AMÉRICA CENTRAL

Falta de água, a grande ameaça ao canal do Panamá em seu aniversário de 110 anos

Estima-se que cerca de 6% do comércio marítimo mundial passe pela via panamenha, que é de água doce

Canal do Panamá - Arnulfo Franco/AFP

O Canal do Panamá enfrenta, 110 anos após sua inauguração, a ameaça de ficar sem água devido às mudanças climáticas, em meio aos conflitos internacionais e à concorrência de outras rotas comerciais, disseram seus principais responsáveis à AFP nesta quinta-feira (15).

A via panamenha, que funciona com água doce, comemorou seu aniversário nesta quinta enquanto se recupera de uma seca que, no final de 2023, forçou a redução de 38 para 22 no número diário de navios que transitam pelo canal.

As autoridades projetam construir um reservatório em um rio próximo para fornecer mais água ao canal, mas mais de 2.000 pessoas teriam que ser realocadas. A mesma bacia abastece com água potável metade dos quatro milhões de panamenhos.

O canal foi construído pelos Estados Unidos, que ajudaram o Panamá a conquistar sua independência da Colômbia em 1903.

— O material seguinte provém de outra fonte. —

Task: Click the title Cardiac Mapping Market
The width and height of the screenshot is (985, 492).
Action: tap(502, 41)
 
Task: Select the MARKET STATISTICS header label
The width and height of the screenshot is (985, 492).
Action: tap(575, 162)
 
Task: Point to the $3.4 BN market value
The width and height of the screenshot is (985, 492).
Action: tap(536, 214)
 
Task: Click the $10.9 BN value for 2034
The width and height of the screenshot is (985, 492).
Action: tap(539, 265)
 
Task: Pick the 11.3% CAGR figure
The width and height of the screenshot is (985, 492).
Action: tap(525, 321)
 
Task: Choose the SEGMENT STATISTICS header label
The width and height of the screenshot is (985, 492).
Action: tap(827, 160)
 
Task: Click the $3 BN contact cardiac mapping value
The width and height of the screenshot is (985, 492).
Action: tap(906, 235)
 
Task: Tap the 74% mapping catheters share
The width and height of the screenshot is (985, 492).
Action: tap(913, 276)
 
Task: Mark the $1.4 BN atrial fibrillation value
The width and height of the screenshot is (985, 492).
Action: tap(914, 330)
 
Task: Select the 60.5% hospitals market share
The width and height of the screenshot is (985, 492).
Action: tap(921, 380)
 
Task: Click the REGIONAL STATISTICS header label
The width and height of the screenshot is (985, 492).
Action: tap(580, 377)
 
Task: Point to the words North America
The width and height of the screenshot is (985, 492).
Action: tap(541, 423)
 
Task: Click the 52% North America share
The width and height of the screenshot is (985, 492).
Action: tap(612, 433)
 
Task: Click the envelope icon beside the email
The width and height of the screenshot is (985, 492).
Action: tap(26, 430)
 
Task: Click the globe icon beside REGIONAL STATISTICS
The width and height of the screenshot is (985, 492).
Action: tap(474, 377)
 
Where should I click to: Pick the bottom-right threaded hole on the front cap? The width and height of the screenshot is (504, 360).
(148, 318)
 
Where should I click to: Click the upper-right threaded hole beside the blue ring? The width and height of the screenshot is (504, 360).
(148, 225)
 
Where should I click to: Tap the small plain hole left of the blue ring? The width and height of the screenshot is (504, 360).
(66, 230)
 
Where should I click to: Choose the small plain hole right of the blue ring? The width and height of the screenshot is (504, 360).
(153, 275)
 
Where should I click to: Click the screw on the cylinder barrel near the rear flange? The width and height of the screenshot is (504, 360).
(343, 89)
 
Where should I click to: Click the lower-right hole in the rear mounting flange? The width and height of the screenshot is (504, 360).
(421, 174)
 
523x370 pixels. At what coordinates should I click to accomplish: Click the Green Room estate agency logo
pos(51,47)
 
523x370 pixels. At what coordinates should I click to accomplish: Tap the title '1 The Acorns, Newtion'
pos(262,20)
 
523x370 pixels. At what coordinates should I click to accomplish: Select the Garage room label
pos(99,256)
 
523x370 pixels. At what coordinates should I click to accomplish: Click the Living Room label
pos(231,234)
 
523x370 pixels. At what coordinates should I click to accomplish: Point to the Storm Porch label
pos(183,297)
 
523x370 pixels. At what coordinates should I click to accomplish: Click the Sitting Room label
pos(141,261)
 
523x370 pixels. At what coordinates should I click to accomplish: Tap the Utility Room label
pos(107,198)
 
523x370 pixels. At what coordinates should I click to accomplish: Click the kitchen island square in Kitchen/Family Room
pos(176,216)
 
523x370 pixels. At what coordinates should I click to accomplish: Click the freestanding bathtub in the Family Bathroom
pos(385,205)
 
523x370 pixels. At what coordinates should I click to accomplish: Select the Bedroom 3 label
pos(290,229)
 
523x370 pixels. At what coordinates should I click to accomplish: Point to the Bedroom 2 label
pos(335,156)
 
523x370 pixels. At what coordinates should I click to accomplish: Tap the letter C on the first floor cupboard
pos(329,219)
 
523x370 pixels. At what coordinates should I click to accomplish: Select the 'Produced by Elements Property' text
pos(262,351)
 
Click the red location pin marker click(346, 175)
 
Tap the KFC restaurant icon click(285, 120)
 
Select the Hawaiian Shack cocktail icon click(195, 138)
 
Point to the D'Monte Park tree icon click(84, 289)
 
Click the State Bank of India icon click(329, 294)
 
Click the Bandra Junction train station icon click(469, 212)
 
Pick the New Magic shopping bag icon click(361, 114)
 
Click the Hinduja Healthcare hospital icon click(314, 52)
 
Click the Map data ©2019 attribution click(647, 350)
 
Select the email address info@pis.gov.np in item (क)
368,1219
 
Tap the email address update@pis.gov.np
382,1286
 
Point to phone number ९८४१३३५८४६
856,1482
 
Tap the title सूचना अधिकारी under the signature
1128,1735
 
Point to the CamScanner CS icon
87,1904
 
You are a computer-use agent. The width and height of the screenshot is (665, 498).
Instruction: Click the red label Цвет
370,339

Após uma batalha geracional, o Panamá recuperou a via em 1999, depois um acordo assinado em 1977 pelo líder nacionalista panamenho Omar Torrijos e pelo então presidente dos EUA, Jimmy Carter.

Estima-se que cerca de 6% do comércio marítimo mundial passe pela via panamenha, cujos principais usuários são os Estados Unidos e a China.

Em entrevistas à AFP, o administrador do Canal, Ricaurte Vásquez, e o ministro para Assuntos do Canal, José Ramón Icaza, abordam esses temas.

Pergunta: Quais são os grandes desafios do canal?

Vásquez: A questão da água é um desafio nacional. Existem formas de resolver isso para que não haja um conflito entre o consumo humano e o trânsito pelo Canal do Panamá. Calculamos que até o final do ano devemos retornar à normalidade [nos trânsitos] se o padrão de chuva se mantiver.

Icaza: O principal desafio é garantir a segurança hídrica e manter a confiança na rota para que nossos clientes e usuários sempre prefiram o Canal do Panamá. Nesse sentido, temos trabalhado, não de agora, mas há quase 90 anos, em várias alternativas.

P: Entre essas alternativas está o reservatório do Rio Indio. Como está esse projeto?

Vásquez: O respeito aos direitos das pessoas vem antes do desenvolvimento de qualquer projeto de infraestrutura. A Sustentabilidade começa pela sustentabilidade humana, e, para nós, respeitar os direitos das pessoas na bacia é a prioridade que temos em mente.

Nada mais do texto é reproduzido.